Он обратился к двум людям из народа, которые, по всей видимости, передавали его приказания всей этой массе:
– Эли, Юлен, проследите, чтобы не было ни одного выстрела по крепости.
Оба адъютанта устремились в толпу, сообщая приказ командира; выстрелы из ружей становились все реже и наконец совсем прекратились.
Наступила передышка. Ее использовали, чтобы позаботиться о раненых, количество которых подходило уже к четырем десяткам.
И тут часы пробили два.

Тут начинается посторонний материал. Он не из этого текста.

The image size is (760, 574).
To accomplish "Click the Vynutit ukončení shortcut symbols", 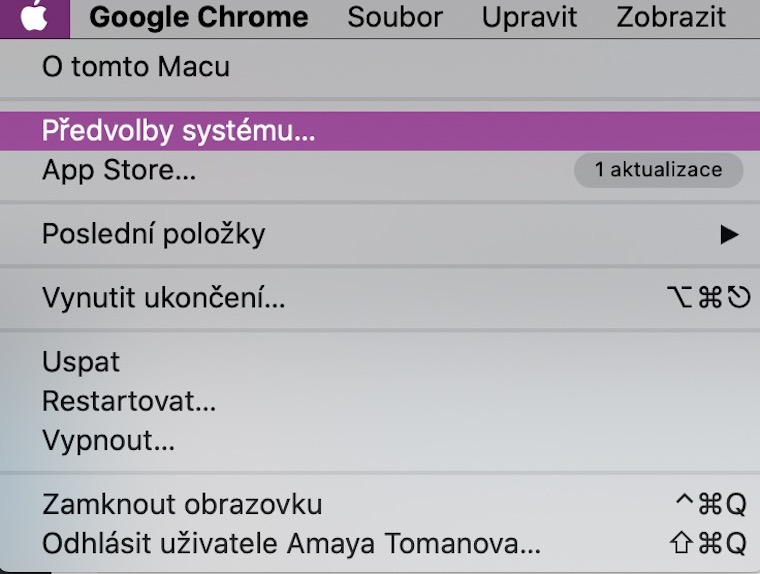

Приступ начался в полдень. Итак, сражение длилось уже два часа.
Бийо вернулся на прежнее место, за ним пошел Гоншон.
При этом он все время поглядывал на решетку; чувствовалось, что он явно обеспокоен.
– Что с тобой? – поинтересовался Бийо.
– Если через два часа мы не возьмем Бастилию, все пропало, – ответил Гоншон.
– Почему?
– Потому что двору станет известно, что мы затеяли, он пошлет швейцарцев Безанваля и драгун Ламбеска, и мы окажемся между двумя огнями.
Бийо вынужден был признать, что в словах Гоншона есть немалая доля истины.
Наконец появились депутаты. По их мрачному виду было ясно: миссия их не удалась.
– Ну, что я говорил? – радостно воскликнул Гоншон. – Все будет, как я предсказывал. Проклятая крепость обречена.
И тут же, даже не переговорив с депутатами, он ринулся в первый двор, крича:
– К оружию, дети мои! К оружию! Комендант отказал!